There is nothing new in what the CFAP or MADRE are proposing. It is the usual: "the ability to determine whether or when to have children; the ability to have a healthy pregnancy; the ability to have healthy and safe families and relationships," etc. CFAP sees "a unique opportunity to redefine the very terms of the debate over reproductive and sexual rights by re-establishing the context in which decisions about pregnancy are made, connecting support for reproductive rights with broader progressive values...."

But is the problem that those fighting for reproductive justice have to "broaden" or "expand" their discourse? Strangely enough, the fanatical Right does recognize just how broad the question of abortion is, which is why their attack against it is so relentless.

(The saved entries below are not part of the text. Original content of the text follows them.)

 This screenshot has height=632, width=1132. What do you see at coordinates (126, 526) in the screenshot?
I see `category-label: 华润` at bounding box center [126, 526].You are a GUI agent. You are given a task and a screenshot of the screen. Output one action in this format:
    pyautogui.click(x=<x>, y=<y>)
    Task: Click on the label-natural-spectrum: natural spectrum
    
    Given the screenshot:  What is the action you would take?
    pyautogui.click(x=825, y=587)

In Aurora, there have been revealing slurs from anti-abortion fanatics: Rev. Dan Hoehn said of the documented demand in the area for reproductive health services: "There is a demand for pornography in Aurora. There is a demand for heroin. Just because a demand exists does not oblige the council." Aurora resident Jeff Budill said of PP: "They are no different than drug dealers that push drugs in our schools. They push sexual pleasure." These complaints are less about abortion than they are about the desire to control women's sexuality; and both conflate sex with drug abuse, as if it is an addiction.

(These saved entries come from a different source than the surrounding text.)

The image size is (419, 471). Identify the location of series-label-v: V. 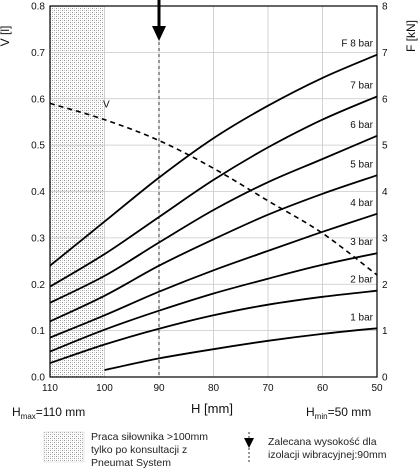
(106, 106).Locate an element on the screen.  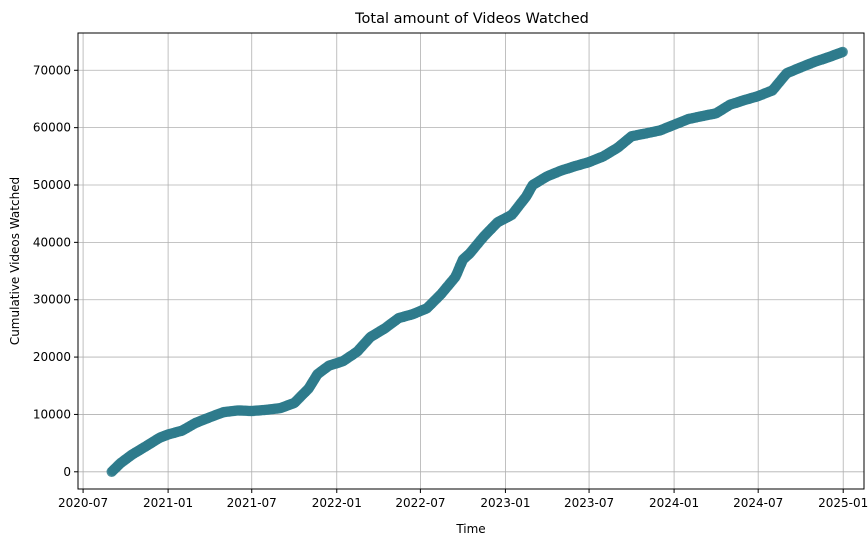
x-tick-label: 2024-07 is located at coordinates (758, 503).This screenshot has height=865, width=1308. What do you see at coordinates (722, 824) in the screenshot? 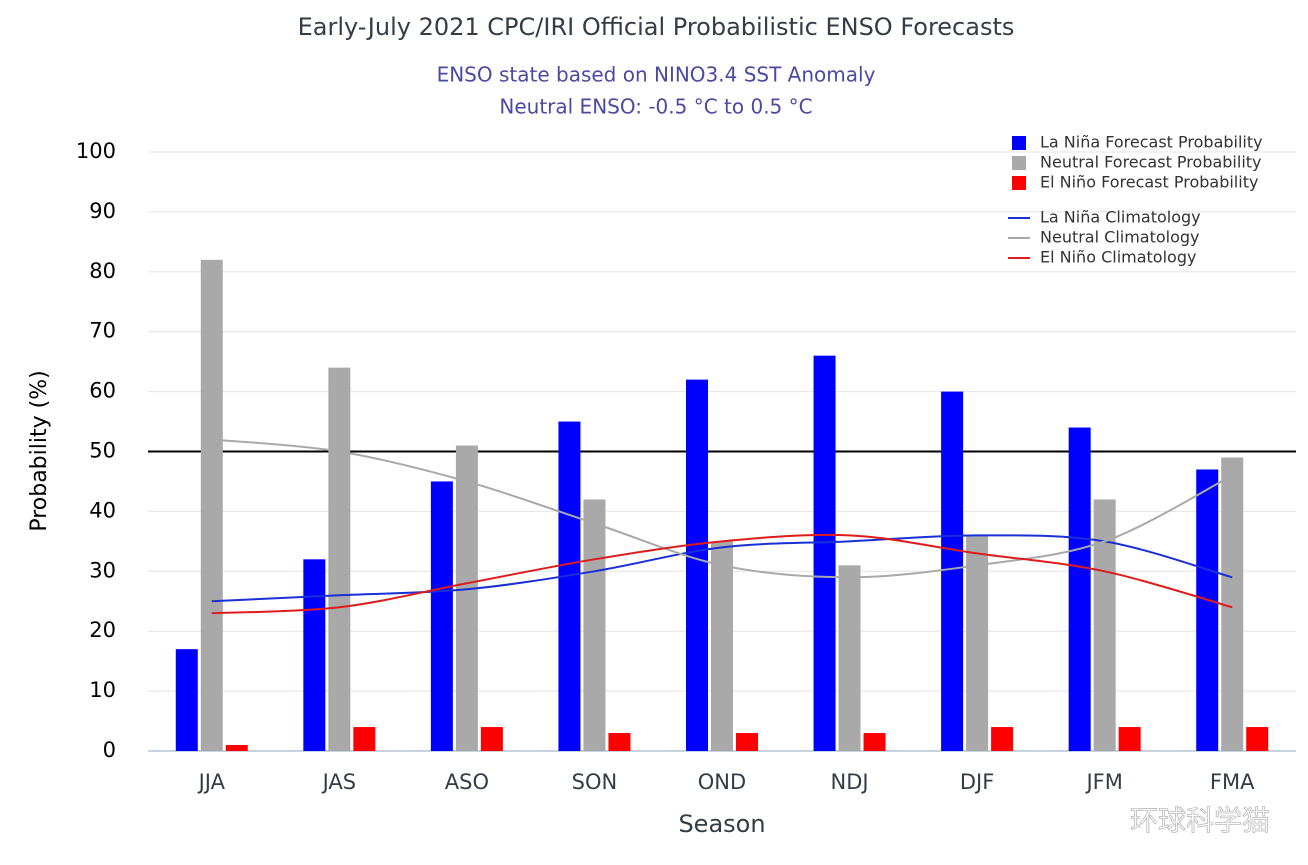
I see `x-axis-label: Season` at bounding box center [722, 824].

The protest against the clinic in Aurora is spearheaded by Eric Scheidler, son of extremist Joseph Scheidler, head of the Pro-Life Action League, which last year sponsored a conference called "Contraception is Not the Answer." J. Scheidler's twisted thoughts were revealed in his statement that "contraception is more the root cause of abortion than anything." The recent Supreme Court decision that upheld the outlawing of a late-term abortion procedure reveals the notion that women are incapable of making decisions about our own bodies, stating that women who have abortions "regret their choices," and suffer from "severe depression and loss of esteem." In fact almost every barrier that the anti-abortion fanatics have created--parental consent laws, unnecessary waiting periods, mandatory scripts required of doctors that lie about the consequences of abortion, and the escalating attack on contraceptives--reveal the attitude that women are less than human, that their sexuality, especially young women's sexuality, must be controlled by others.

RIGHT'S DESIRE TO CONTROL

Implicit in the Right's struggle to outlaw abortion in all cases, is their desire to control and define what a woman is, or, at the very least, what she should be--including what she should think. If they can command what we do with our own bodies, if they can force a woman to have a child she does not want or carry a fetus to term regardless of the hazard to her health, they are well on their way to carrying out their full agenda of imposing their fundamentalist, anti-human, pro-capitalist agenda. While the struggle for abortion rights may appear as an argument over when life begins, or women's "choice," in actuality it is a struggle about freedom and self-determination. That is the underlying meaning of the intensity of the struggles bringing religious and non-religious together against the Right in Aurora.

It isn't that those fighting for the right to abortion need to "broaden the current discourse," but to articulate just exactly what the right to control our own bodies--which is what abortion rights is about--means. If we can do that, then the implicit revolutionary nature of the struggle will become explicit.